Copy the entries below, substituting "time label" for each occurrence of "timestamp" and leaving everything else unchanged.

START

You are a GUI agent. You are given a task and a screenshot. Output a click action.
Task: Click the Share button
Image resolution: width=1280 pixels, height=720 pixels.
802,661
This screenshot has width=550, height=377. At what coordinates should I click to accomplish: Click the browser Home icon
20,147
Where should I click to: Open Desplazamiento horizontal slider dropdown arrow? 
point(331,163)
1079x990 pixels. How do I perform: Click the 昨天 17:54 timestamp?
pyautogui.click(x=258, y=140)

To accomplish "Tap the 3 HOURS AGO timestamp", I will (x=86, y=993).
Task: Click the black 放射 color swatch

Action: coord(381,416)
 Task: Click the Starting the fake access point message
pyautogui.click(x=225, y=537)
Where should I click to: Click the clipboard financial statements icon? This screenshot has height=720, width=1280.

END

Solution to the problem:
You are a GUI agent. You are given a task and a screenshot. Output a click action.
Task: Click the Share button
Image resolution: width=1280 pixels, height=720 pixels.
802,661
This screenshot has width=550, height=377. At what coordinates should I click to accomplish: Click the browser Home icon
20,147
Where should I click to: Open Desplazamiento horizontal slider dropdown arrow? 
point(331,163)
1079x990 pixels. How do I perform: Click the 昨天 17:54 time label?
pyautogui.click(x=258, y=140)

To accomplish "Tap the 3 HOURS AGO time label", I will (x=86, y=993).
Task: Click the black 放射 color swatch

Action: coord(381,416)
 Task: Click the Starting the fake access point message
pyautogui.click(x=225, y=537)
Where should I click to: Click the clipboard financial statements icon? This screenshot has height=720, width=1280.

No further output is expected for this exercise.